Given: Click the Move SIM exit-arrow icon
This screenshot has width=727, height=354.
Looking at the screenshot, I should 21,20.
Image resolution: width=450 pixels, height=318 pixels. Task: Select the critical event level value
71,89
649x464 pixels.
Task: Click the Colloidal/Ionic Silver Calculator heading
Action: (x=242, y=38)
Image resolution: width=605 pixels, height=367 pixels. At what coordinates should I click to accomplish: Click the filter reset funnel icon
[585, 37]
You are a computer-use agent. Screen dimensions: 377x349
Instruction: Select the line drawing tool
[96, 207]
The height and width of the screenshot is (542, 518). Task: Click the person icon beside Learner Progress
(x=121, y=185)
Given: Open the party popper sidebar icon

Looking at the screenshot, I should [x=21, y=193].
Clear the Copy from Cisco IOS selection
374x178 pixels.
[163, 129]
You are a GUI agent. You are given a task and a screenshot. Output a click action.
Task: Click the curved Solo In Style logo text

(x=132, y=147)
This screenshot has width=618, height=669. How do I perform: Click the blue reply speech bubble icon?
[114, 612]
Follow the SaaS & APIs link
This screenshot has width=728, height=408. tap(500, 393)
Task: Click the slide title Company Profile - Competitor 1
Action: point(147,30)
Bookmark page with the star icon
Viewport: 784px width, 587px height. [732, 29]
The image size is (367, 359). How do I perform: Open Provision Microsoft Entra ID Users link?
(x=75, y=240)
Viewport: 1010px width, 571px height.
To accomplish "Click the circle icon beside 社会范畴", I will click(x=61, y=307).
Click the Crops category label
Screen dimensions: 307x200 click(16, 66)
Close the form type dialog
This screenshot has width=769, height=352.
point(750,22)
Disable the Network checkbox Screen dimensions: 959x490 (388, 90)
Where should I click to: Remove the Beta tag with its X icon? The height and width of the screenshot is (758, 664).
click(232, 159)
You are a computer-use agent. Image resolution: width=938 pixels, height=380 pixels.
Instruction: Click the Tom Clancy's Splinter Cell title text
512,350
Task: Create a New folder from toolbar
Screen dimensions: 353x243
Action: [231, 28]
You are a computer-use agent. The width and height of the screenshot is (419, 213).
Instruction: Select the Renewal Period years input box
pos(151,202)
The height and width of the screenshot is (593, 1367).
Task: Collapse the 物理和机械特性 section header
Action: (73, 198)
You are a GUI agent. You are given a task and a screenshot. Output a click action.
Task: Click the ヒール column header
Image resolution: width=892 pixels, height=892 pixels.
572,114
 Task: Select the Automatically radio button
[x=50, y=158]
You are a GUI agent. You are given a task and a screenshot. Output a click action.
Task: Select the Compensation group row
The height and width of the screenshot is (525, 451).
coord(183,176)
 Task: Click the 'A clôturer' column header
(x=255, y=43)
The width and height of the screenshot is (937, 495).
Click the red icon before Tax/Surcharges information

* * * *

- **TO DO**
Reproduce all of the entries verbatim.

- **YOUR RESPONSE**
Given: Click the Move SIM exit-arrow icon
This screenshot has width=727, height=354.
Looking at the screenshot, I should 21,20.
Image resolution: width=450 pixels, height=318 pixels. Task: Select the critical event level value
71,89
649x464 pixels.
Task: Click the Colloidal/Ionic Silver Calculator heading
Action: (x=242, y=38)
Image resolution: width=605 pixels, height=367 pixels. At what coordinates should I click to accomplish: Click the filter reset funnel icon
[585, 37]
You are a computer-use agent. Screen dimensions: 377x349
Instruction: Select the line drawing tool
[96, 207]
The height and width of the screenshot is (542, 518). Task: Click the person icon beside Learner Progress
(x=121, y=185)
Given: Open the party popper sidebar icon

Looking at the screenshot, I should [x=21, y=193].
Clear the Copy from Cisco IOS selection
374x178 pixels.
[163, 129]
You are a GUI agent. You are given a task and a screenshot. Output a click action.
Task: Click the curved Solo In Style logo text

(x=132, y=147)
This screenshot has width=618, height=669. How do I perform: Click the blue reply speech bubble icon?
[114, 612]
Follow the SaaS & APIs link
This screenshot has width=728, height=408. tap(500, 393)
Task: Click the slide title Company Profile - Competitor 1
Action: point(147,30)
Bookmark page with the star icon
Viewport: 784px width, 587px height. [732, 29]
The image size is (367, 359). How do I perform: Open Provision Microsoft Entra ID Users link?
(x=75, y=240)
Viewport: 1010px width, 571px height.
To accomplish "Click the circle icon beside 社会范畴", I will click(x=61, y=307).
Click the Crops category label
Screen dimensions: 307x200 click(16, 66)
Close the form type dialog
This screenshot has width=769, height=352.
point(750,22)
Disable the Network checkbox Screen dimensions: 959x490 (388, 90)
Where should I click to: Remove the Beta tag with its X icon? The height and width of the screenshot is (758, 664).
click(232, 159)
You are a computer-use agent. Image resolution: width=938 pixels, height=380 pixels.
Instruction: Click the Tom Clancy's Splinter Cell title text
512,350
Task: Create a New folder from toolbar
Screen dimensions: 353x243
Action: [231, 28]
You are a computer-use agent. The width and height of the screenshot is (419, 213).
Instruction: Select the Renewal Period years input box
pos(151,202)
The height and width of the screenshot is (593, 1367).
Task: Collapse the 物理和机械特性 section header
Action: (73, 198)
You are a GUI agent. You are given a task and a screenshot. Output a click action.
Task: Click the ヒール column header
Image resolution: width=892 pixels, height=892 pixels.
572,114
 Task: Select the Automatically radio button
[x=50, y=158]
You are a GUI agent. You are given a task and a screenshot. Output a click action.
Task: Select the Compensation group row
The height and width of the screenshot is (525, 451).
coord(183,176)
 Task: Click the 'A clôturer' column header
(x=255, y=43)
The width and height of the screenshot is (937, 495).
Click the red icon before Tax/Surcharges information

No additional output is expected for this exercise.